Partículas fantasmas, los neutrinos escapan fácilmente a la observación. Para empezar, no tienen masa, o más bien, una masa tan débil que todavía no se ha podido medir. Además, son neutros, y, por tanto, insensibles a los campos electromagnéticos. De hecho, interactúan poco con la materia (de 100 billones de neutrinos que atraviesan la Tierra de parte a parte, sólo uno se podrá parar). Y, por último, su número en el universo es tan grande -varios miles de millones por cada protón- que su papel no puede ser desdeñado.

Por lo que se refiere a sus propiedades, los neutrinos son depositarios de información sobre el funcionamiento interno de los astros. Pero perseguirlos no está al alcance de la mano del último recién llegado. Al día de hoy, no se han observado verdaderamente más que algunos tipos de neutrinos. Para empezar, los terrestres, surgidos de la desintegración radiactiva de ciertos elementos como el uranio; después, los producidos por las reacciones termonucleares del Sol.

Alta energía

Aparte de estos neutrinos solares y terrestres, los físicos y los astrónomos se interesan cada vez más por los neutrinos de muy alta energía. Los que surgen directamente de los procesos más violentos del universo y de los que esperan extraer información para comprender mejor fenómenos a los que hoy no se tiene acceso: agujeros negros, explosiones de estrellas, núcleos activos de galaxias, aniquilación de objetos macizos o estructuras imaginadas por los teóricos pero aún no observadas, como los monopolos o las supercuerdas.

Por eso se desarrolla hoy día la astronomía de los neutrinos, que, gracias a telescopios apropiados, permitirán explorar el cielo en profundidad y sondear los modelos físicos inaccesibles en energía a los mayores aceleradores de partículas. Son estas partículas las que, de manera indirecta, nos podrían permitir remontarnos al origen de ciertas oleadas de rayos cósmicos de una energía increíble que se observan en la Tierra, pero que han perdido su dirección original en los campos magnéticos intergalácticos.

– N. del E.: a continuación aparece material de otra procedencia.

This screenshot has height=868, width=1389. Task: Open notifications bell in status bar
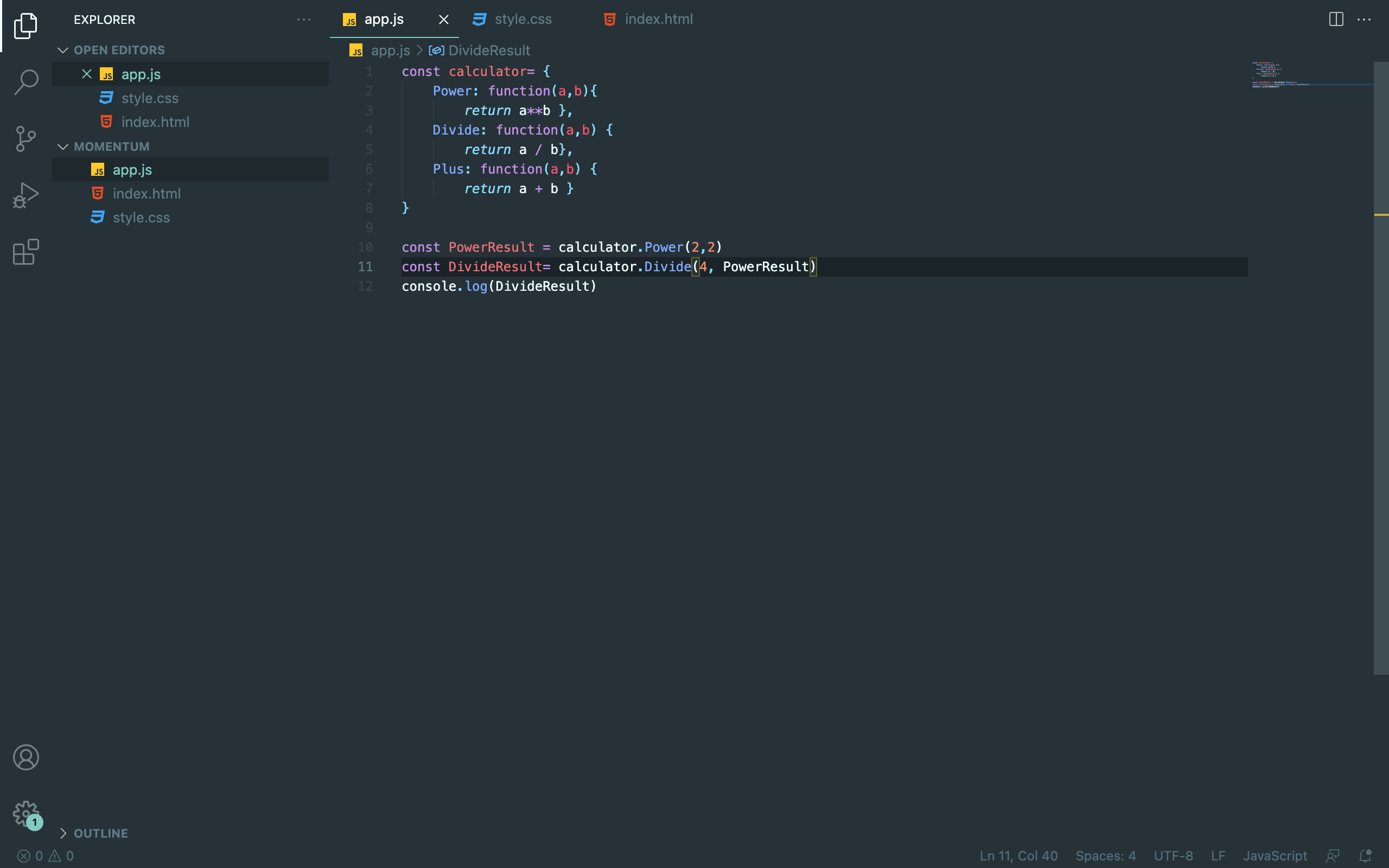(x=1366, y=856)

A partir de ahí, la observación de estos neutrinos permitiría remontarse al origen de los acontecimientos que los crearon. Es la razón por la que se construyen actualmente dos observatorios en este ámbito de las energías muy altas: el estadounidense Amanda, en los hielos de la Antártida y en el que participan suecos, belgas y alemanes, y el europeo Antares, sumergido en las aguas del Mediterráneo [ver EL PAÍS, Futuro, 17 de noviembre de 1999].